El falso acorazado largó amarras poco después, en cuanto hubo concluido la reunión de los mandos militares en el despacho de la Comandancia. El capitán Constantino Martínez había regresado al muelle, tras aquella reunión, sumido en un hosco y lúgubre silencio. No parecía que le hubieran dado buenas noticias. Llamó a gritos a Paco para que bajara de una vez a tierra, y se despidió del teniente llevándose con desgana la mano a la gorra. El teniente estuvo claramente tentado de hacer algún comentario, pero le devolvió el saludo con una amplia sonrisa y, sin más, se encaminó hacia la pasarela.
– ¿Qué le pasa a usted? -dijo Paco, alzando la voz para vencer el bramido de la sirena del barco-. Parece que le haya atacado un dolor de muelas.
El capitán Constantino Martínez le dirigió una mirada turbia. Estaba completamente abatido.
– Nunca en mi vida había hecho un ridiculo tan grande -murmuró-. Me traen un camión y yo no tengo carretera.
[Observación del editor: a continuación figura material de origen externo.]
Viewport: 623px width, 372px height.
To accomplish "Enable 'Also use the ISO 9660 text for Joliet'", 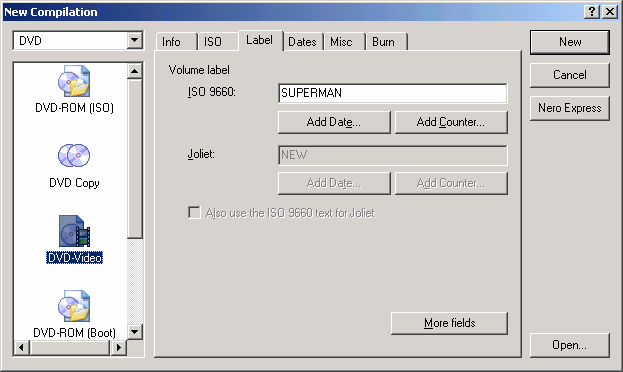I will pyautogui.click(x=194, y=213).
El marino ese ha tenido que tomar asiento para no caerse de la risa… Y mira que lo avisé, una y mil veces les dije que se dieran prisa, que llegaría el camión y no tendría por dónde echarlo a rodar. ¡Si esos imbéciles se hubieran apresurado un poco…!
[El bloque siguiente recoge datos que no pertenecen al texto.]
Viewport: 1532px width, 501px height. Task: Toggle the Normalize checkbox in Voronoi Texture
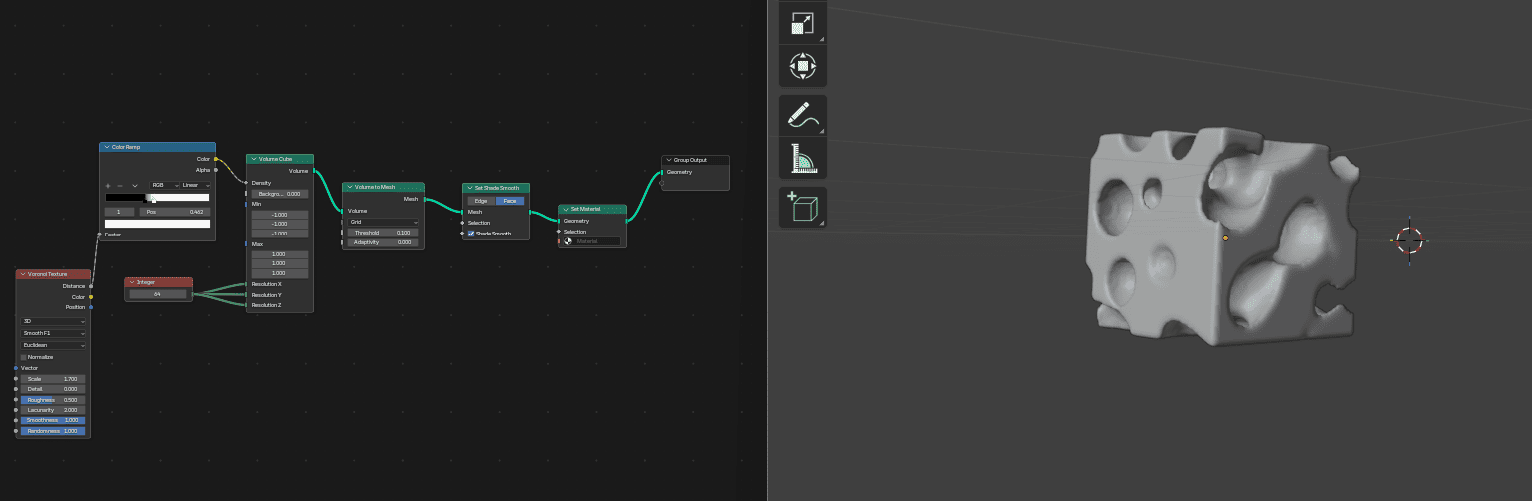24,357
Un grupo de soldados llegaba en aquel momento del campamento. El capitán los había mandado llamar. Al mando estaba un sargento que se cuadró con evidente zozobra. Dirigió una mirada preocupada hacia Paco, que se encogió de hombros y se volvió para observar cómo se alejaba el barco.
– Óigame bien, Ridruejo -soltó el capitán-. Tiene dos días para acabar de ensanchar el camino. Si no lo hace en dos días tiraré sus galones a las letrinas.
– A sus órdenes, mi capitán. Lo que usted diga… pero eso es imposible. No tenemos casi utensilios. Lo hacemos con las manos, como quien dice.
– ¡Pues le doy el tiempo mínimo posible, pero ni un día mas! ¡Ni un día! ¿Dónde está el conductor del camión?
Uno de los soldados dio un paso al frente. Era un hombre enjuto, con las manos embadurnadas de grasa y un pelo desgreñado más largo de lo reglamentario. Vestía un uniforme de trabajo con Cantos lamparones que parecía de camuflaje.
– Tendrá que aparcar el camión en la plaza -le dijo el capitán-. Los demás, que lleven las cajas al edificio del pescado. En cuanto sea posible montaremos las armas y las trasladaremos a sus emplazamientos… ¡Y pensar que la seguridad de Mallorca depende en buena parte de nosotros! ¡Que Dios nos ayude!